Oxygen-Ion and Proton Transport in Y3+-Doped Hexagonal Perovskite Ba7In6Al2O19

The thermal and electric properties of the Y³⁺-doped Ba₇In_5.9Y_0.1Al₂O₁₉ phase with the hexagonal perovskite structure (a = 5.935(7) Å, c = 37.736(8) Å) are studied. It is shown that this phase can incorporate protons and exhibit protonic conduction. Upon addition of an isovalent dopant, yttrium, the concentration of protons increases (up to the limiting value for Ba₇In_5.9Y_0.1Al₂O₁₉·0.55H₂O), as a result of the increase in the unit cell volume and, correspondingly, in the free space for accommodating OH^– groups in the oxygen-deficient block containing coordination-unsaturated polyhedrons [BaO₉]. The isovalent doping increases the oxygen-ionic conductivity due to an increase in interatomic distances and a decrease in the activation energy of migration.
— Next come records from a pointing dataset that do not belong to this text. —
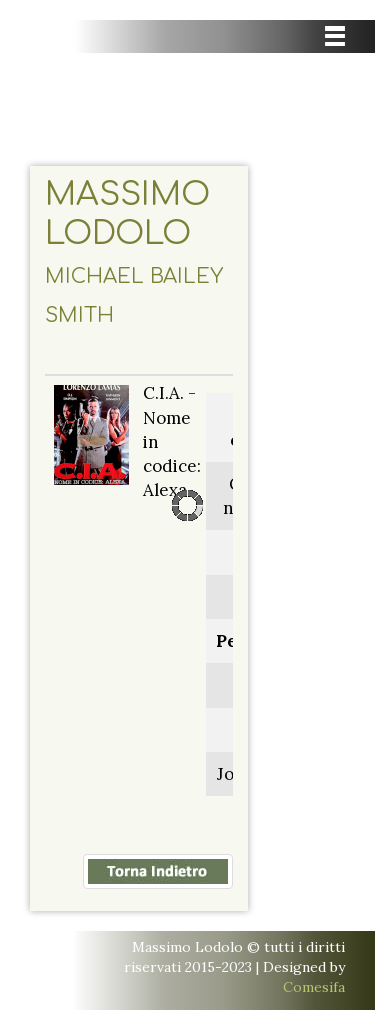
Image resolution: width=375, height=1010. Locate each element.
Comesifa (314, 987)
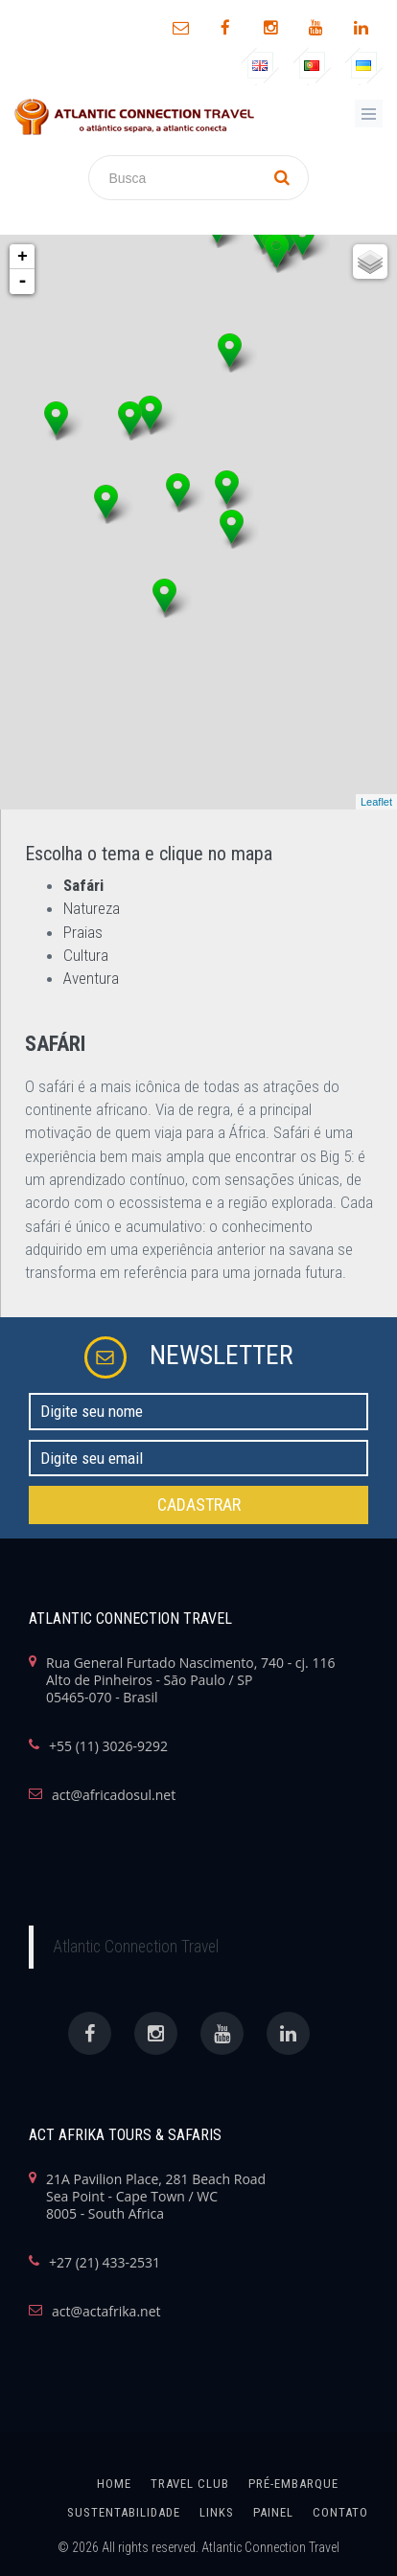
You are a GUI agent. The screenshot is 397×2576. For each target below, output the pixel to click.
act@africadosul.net (113, 1795)
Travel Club (190, 2483)
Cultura (85, 955)
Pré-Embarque (293, 2483)
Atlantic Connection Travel (136, 1946)
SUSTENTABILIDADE (123, 2512)
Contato (340, 2512)
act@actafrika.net (106, 2311)
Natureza (91, 908)
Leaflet (376, 802)
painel (273, 2512)
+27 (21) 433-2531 (104, 2262)
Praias (83, 932)
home (114, 2483)
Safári (83, 885)
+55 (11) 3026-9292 (108, 1746)
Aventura (91, 978)
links (216, 2512)
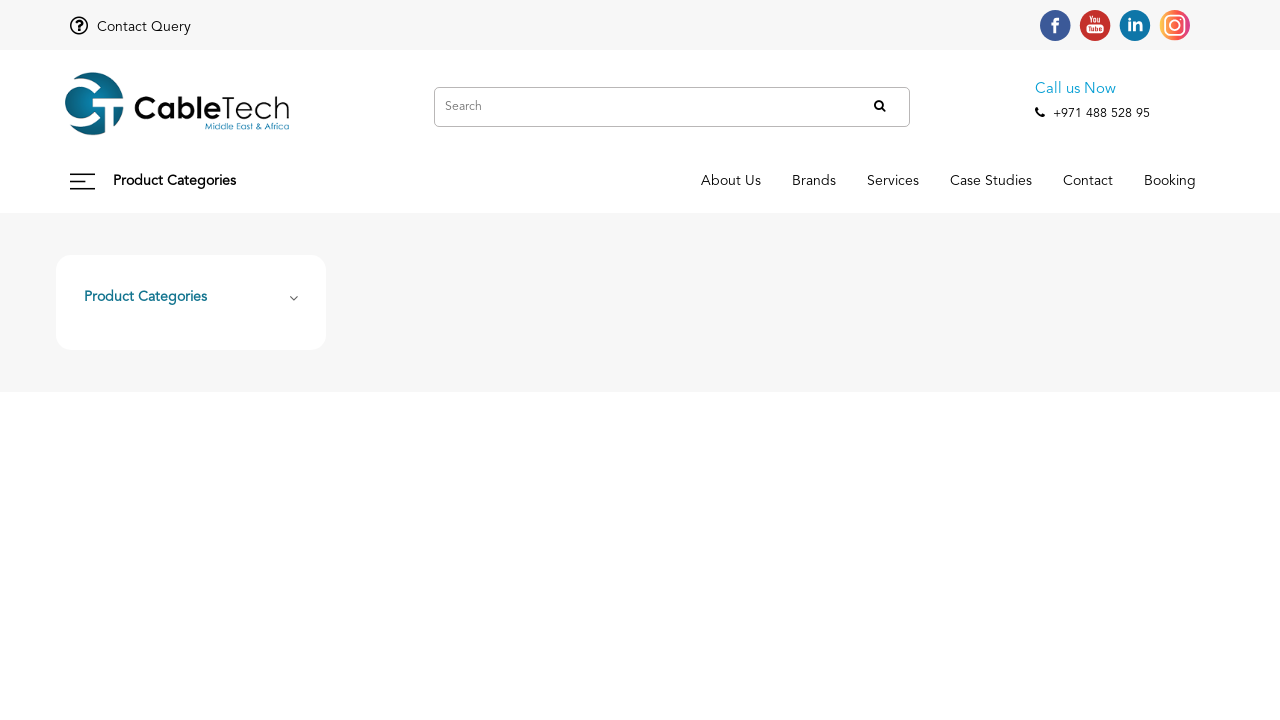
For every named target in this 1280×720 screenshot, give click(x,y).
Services (795, 181)
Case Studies (921, 181)
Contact (1046, 181)
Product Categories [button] (145, 297)
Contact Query (130, 27)
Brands (688, 181)
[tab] (191, 295)
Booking (1156, 181)
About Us (577, 181)
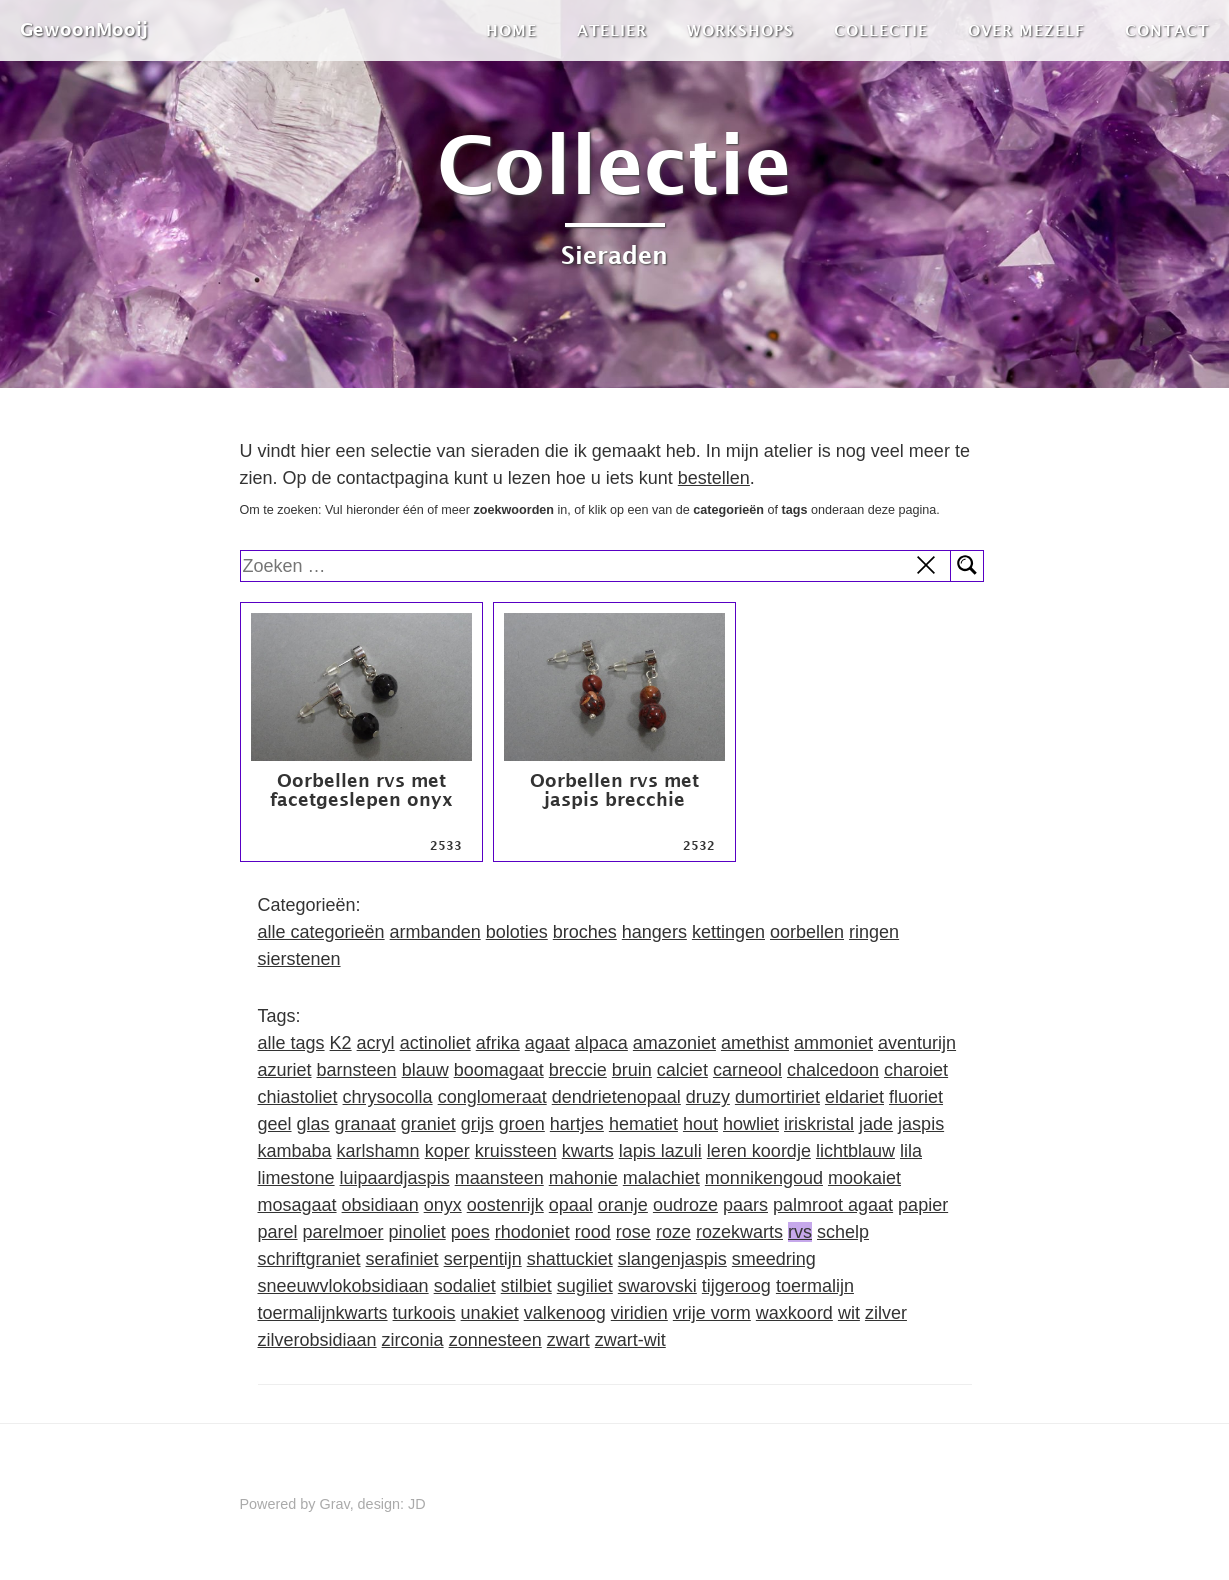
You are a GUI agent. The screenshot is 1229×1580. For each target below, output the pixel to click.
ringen (874, 932)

In a humid atmosphere (pH₂O = 1.92 × 10⁻² atm), the Ba₇In_5.9Y_0.1Al₂O₁₉ phase exhibits the higher values of protonic conductivity as compared with the matrix compound Ba₇In₆Al₂O₁₉ and below 500°C is characterized by the predominant proton transport both in air and in a wide pO₂ region (10^–18–0.21 atm).